**Task requirements**.
Set out exactly every line of the entries below, starting at the line that holds "[Udostępnij na LinkedIn] (92, 250)" and stopping after the line that holds "inwestycje (199, 1378)".
[[ Input open ]]
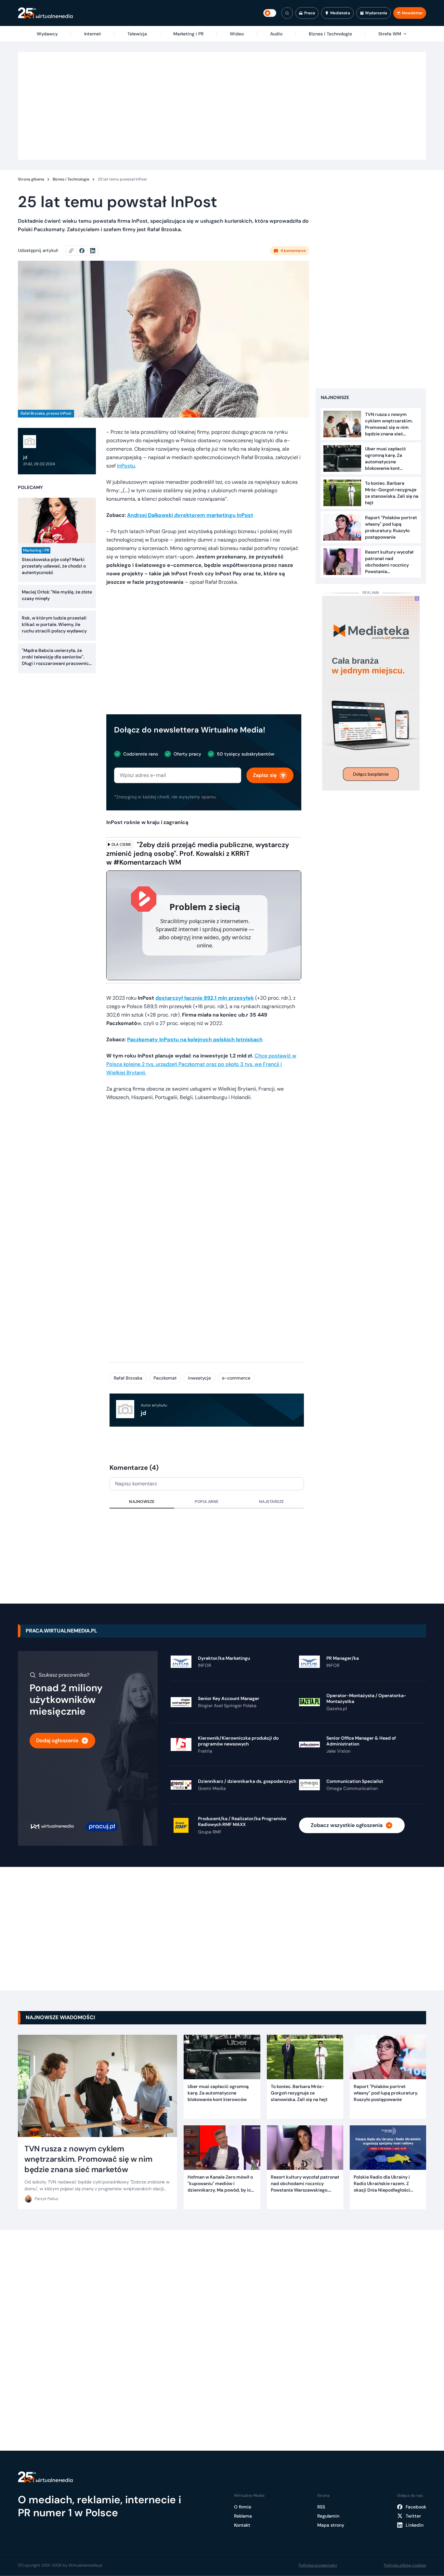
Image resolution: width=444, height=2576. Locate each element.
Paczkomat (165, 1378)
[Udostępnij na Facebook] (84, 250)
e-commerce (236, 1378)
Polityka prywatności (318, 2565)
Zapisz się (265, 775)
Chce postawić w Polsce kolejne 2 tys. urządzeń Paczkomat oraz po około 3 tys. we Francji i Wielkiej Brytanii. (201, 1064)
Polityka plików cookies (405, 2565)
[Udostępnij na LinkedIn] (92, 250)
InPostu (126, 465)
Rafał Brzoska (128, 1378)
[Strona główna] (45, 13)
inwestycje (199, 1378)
[[ Input closed ]]
[[ Input open ]]
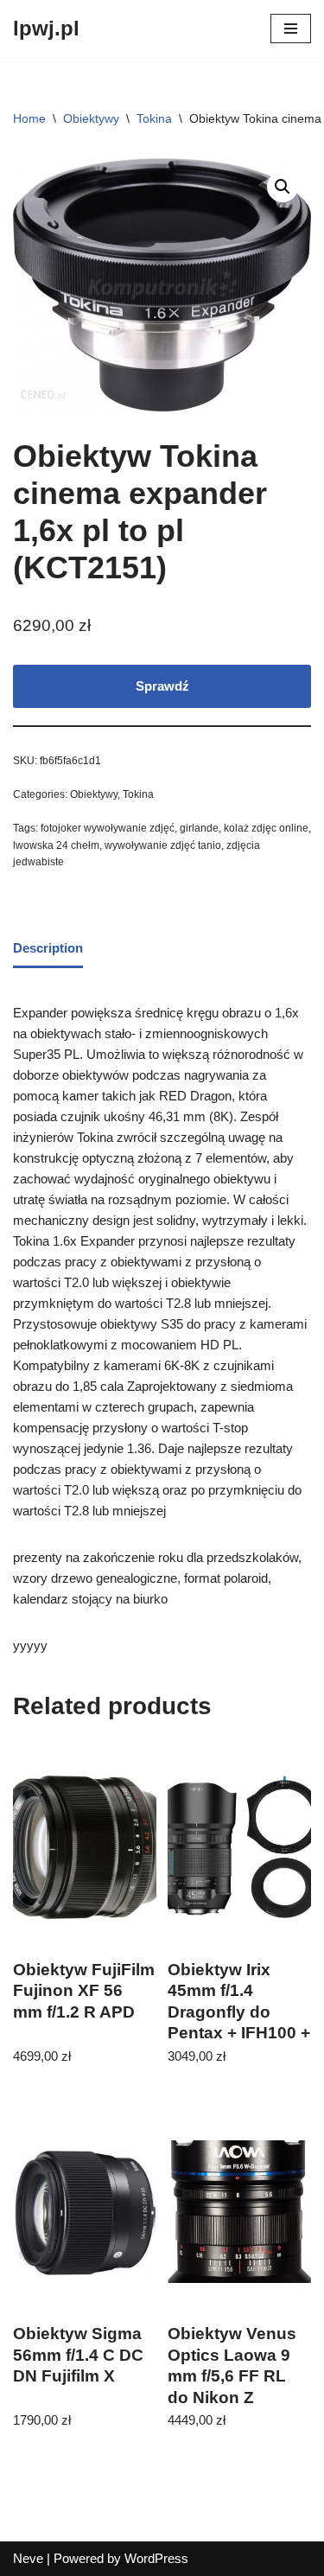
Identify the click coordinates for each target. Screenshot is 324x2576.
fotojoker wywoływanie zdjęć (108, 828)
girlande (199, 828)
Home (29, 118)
[[ Input closed ]]
**Result of this exercise**.
[Udostępnij na LinkedIn] (92, 250)
InPostu (126, 465)
Rafał Brzoska (128, 1378)
[Strona główna] (45, 13)
inwestycje (199, 1378)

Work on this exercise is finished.